Text for analysis —
──────────────────────────────
Mr Femi Adesina and a political scientist, Akinloye Oyeniyi, have disagreed over the procedure that led to the conviction of Justice Walter Onnoghen by the Code of Conduct Tribunal (CCT).
Adesina who is the Special Adviser to the President on Media and Publicity insisted that the Federal Government followed due process in the case.
“That’s a position that has been there since January when the saga started, but one thing about this Presidency is that it does things according to procedure,” he told Channels Television during his appearance on Politics Today on Friday.
The presidential aide added, “What happened which a lot of people interpreted as sacking the CJN was just a suspension. It was clear; the CJN was suspended prior to the completion of the procedure that started then with his arraignment at the CCT.”
The CCT had convicted Justice Onnoghen and removed him from office as the Chief Justice of Nigeria (CJN) and Chairman of the Code of Conduct Bureau (CCB).
It also banned him from holding public office for the next 10 years and ordered the judge to forfeit all five accounts said not to have been declared by him between 2009 and 2015.
The judgement has sparked mixed reactions, as some faulted it while others said it was appropriate.
Explaining further the procedure that led to the judgement, Adesina affirmed that the government never sacked Justice Onnoghen as alleged.
He said, “Before he (Onnoghen) threw in resignation, he was just suspended and not sack. So, the matter of wrong procedure does not arise at all. Nobody is above the law, not even the judiciary.”
──────────────────────────────
Work to complete —
1 - Give every abbreviation that appears in parentheses in the report on Justice Onnoghen's conviction, along with the full name it stands for.
2 - Retype the report on Justice Onnoghen's conviction between "The CCT had" and "Conduct Bureau (CCB).", inclusive.
3 - Translate this sentence from the report on Justice Onnoghen's conviction into French: "The judgement has sparked mixed reactions, as some faulted it while others said it was appropriate."
The items that follow are not needed.

Extracted data —
──────────────────────────────
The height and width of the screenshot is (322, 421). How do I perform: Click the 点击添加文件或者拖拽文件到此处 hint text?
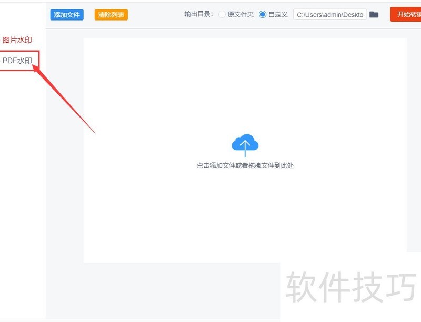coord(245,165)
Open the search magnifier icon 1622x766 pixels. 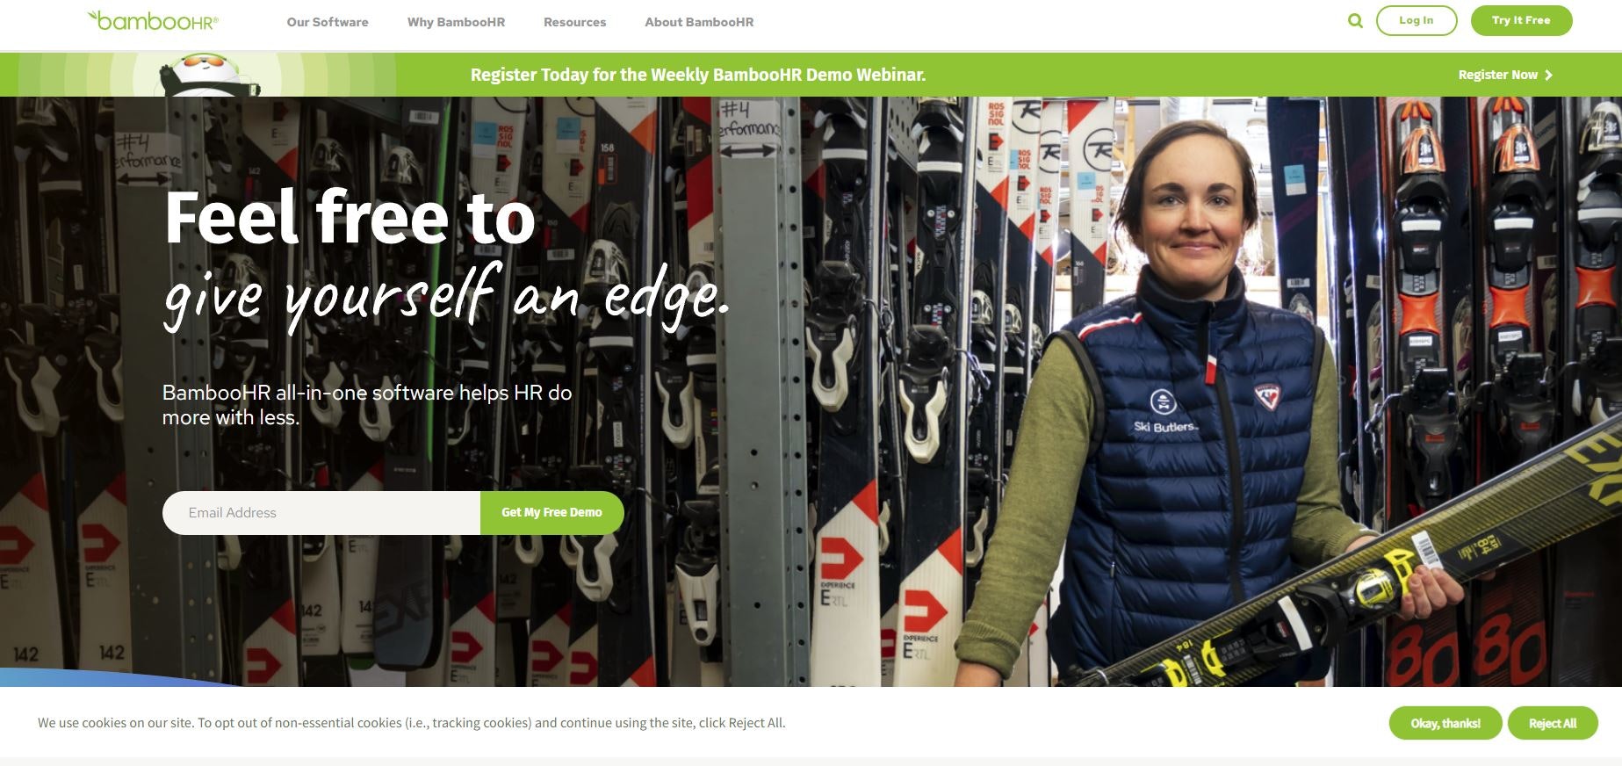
──────────────────────────────
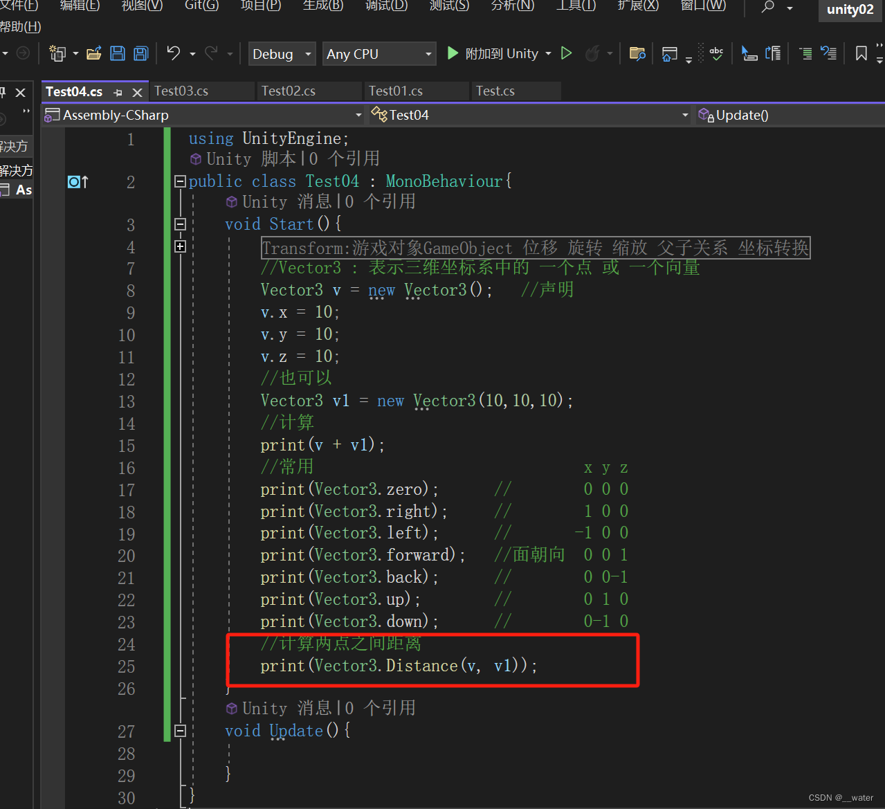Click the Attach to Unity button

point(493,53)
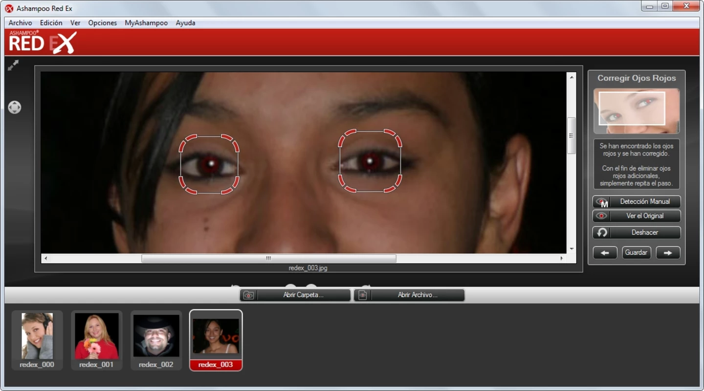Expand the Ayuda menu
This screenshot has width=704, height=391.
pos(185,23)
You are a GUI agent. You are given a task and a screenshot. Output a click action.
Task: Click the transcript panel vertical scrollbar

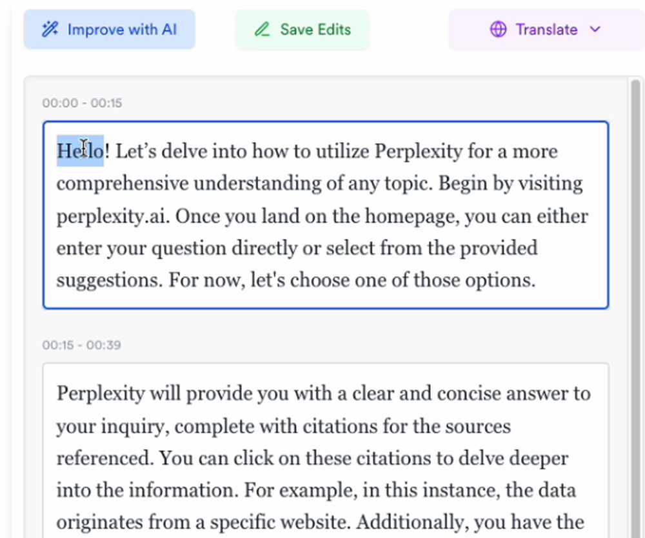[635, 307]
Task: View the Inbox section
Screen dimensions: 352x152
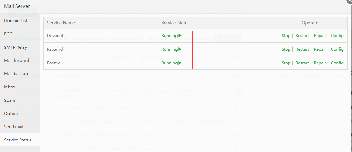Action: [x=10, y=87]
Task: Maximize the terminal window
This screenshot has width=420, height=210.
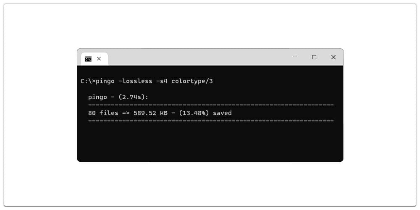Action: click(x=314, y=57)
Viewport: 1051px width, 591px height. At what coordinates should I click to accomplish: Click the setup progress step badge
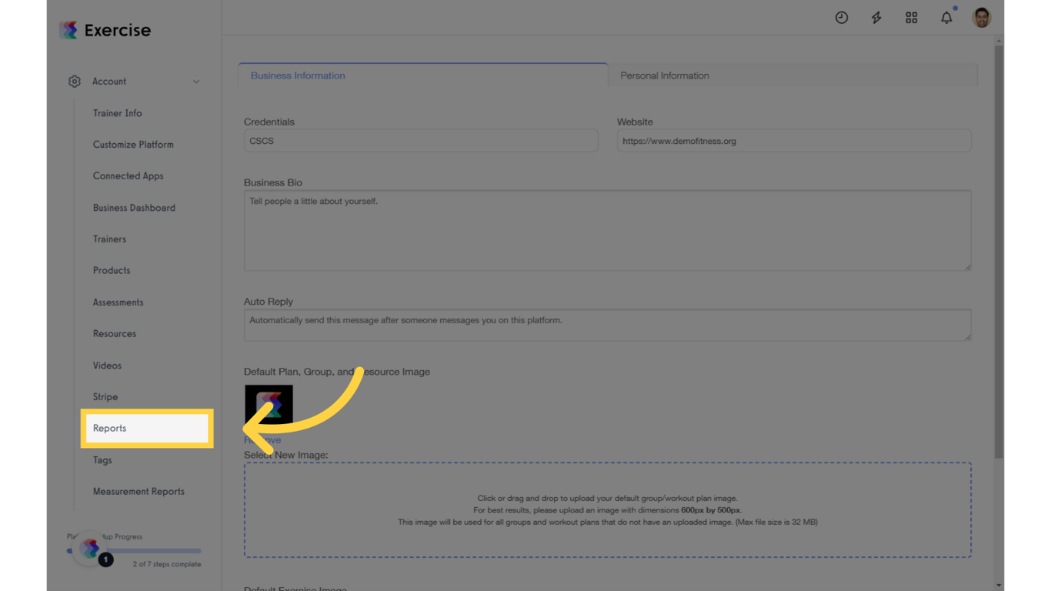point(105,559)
──────────────────────────────
List of solutions —
1 -
CCT: Code of Conduct Tribunal
CJN: Chief Justice of Nigeria
CCB: Code of Conduct Bureau

2 -
The CCT had convicted Justice Onnoghen and removed him from office as the Chief Justice of Nigeria (CJN) and Chairman of the Code of Conduct Bureau (CCB).

3 - Le jugement a suscité des réactions mitigées, certains l'ayant critiqué tandis que d'autres l'ont jugé approprié.